Interdiction des réseaux sociaux aux moins de 16 ans : les premiers résultats déçoivent en Australie

L’Australie est devenue le premier pays au monde à interdire les réseaux sociaux aux moins de 16 ans. Quelques mois après l’entrée en vigueur de cette mesure très attendue, une première étude dresse un constat plus nuancé : l’interdiction peine, pour l’instant, à produire les effets espérés.

Menée par des chercheurs de l’Université de Newcastle et publiée dans le BMJ, l’étude conclut qu’il n’existe « pas suffisamment de preuves » permettant d’affirmer que la loi a entraîné une baisse significative de l’utilisation des réseaux sociaux chez les adolescents de moins de 16 ans.

Des adolescents toujours très présents sur les plateformes

Les chercheurs ont suivi plus de 400 jeunes âgés de 12 à 17 ans, trois mois après l’entrée en application de la loi.

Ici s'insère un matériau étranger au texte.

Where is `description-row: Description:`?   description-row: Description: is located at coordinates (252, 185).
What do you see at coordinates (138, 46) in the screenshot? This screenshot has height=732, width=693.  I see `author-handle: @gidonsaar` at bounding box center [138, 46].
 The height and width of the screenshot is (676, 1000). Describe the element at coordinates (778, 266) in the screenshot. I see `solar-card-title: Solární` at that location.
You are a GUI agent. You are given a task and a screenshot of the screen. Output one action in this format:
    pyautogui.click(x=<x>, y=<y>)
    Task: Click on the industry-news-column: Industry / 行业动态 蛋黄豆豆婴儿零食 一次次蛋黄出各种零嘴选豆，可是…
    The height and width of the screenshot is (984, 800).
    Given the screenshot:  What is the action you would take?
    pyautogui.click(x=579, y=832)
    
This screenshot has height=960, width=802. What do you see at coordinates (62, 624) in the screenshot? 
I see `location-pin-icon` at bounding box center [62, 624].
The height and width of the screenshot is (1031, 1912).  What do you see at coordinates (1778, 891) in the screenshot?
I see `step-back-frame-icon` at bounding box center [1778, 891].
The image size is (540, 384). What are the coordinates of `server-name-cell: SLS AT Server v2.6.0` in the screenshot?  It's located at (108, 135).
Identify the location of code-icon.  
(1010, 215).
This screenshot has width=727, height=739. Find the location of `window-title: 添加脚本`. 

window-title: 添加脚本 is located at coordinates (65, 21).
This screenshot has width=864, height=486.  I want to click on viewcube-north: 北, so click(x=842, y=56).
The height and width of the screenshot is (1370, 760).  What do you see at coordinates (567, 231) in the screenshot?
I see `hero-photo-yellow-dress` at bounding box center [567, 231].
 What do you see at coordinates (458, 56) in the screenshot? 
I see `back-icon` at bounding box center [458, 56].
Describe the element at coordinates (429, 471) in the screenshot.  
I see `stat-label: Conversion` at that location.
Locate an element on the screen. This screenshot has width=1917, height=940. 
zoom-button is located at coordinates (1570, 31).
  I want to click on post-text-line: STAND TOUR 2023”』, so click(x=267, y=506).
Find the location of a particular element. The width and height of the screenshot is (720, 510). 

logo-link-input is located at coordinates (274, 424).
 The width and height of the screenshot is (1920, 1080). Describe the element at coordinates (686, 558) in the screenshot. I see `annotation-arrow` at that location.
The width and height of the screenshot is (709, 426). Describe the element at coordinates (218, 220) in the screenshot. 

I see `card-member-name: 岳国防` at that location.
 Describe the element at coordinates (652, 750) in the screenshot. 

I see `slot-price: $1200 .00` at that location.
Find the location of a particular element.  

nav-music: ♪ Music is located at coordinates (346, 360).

Résultat : plus de huit adolescents sur dix continuent d’utiliser des plateformes comme TikTok, Instagram, Snapchat ou Facebook. Beaucoup accèdent encore à leur propre compte, tandis que d’autres contournent les restrictions grâce à de faux profils ou à des VPN.

L’étude pointe également les limites des systèmes de vérification d’âge. Dans la majorité des cas, les plateformes se contentent de demander une date de naissance ou un selfie, sans exiger de pièce d’identité officielle, ce qui facilite les contournements.

Une interdiction qui ne suffit pas à elle seule

Pour les auteurs, ces premiers résultats ne signifient pas que la loi est inutile. Ils montrent surtout qu’une interdiction, sans mécanismes de contrôle réellement efficaces ni accompagnement des familles, ne permet pas à elle seule de modifier les habitudes des adolescents.

Les chercheurs estiment en revanche que ce type de mesure pourrait être plus efficace auprès des enfants qui n’ont pas encore commencé à utiliser les réseaux sociaux, plutôt que chez des adolescents déjà habitués à ces plateformes.

Cette étude pourrait alimenter les débats dans plusieurs pays, dont la France, où un texte visant à restreindre l’accès des plus jeunes aux réseaux sociaux est également en discussion. L’expérience australienne rappelle qu’au-delà de la loi, le véritable défi reste la mise en œuvre de contrôles fiables et l’éducation aux usages numériques.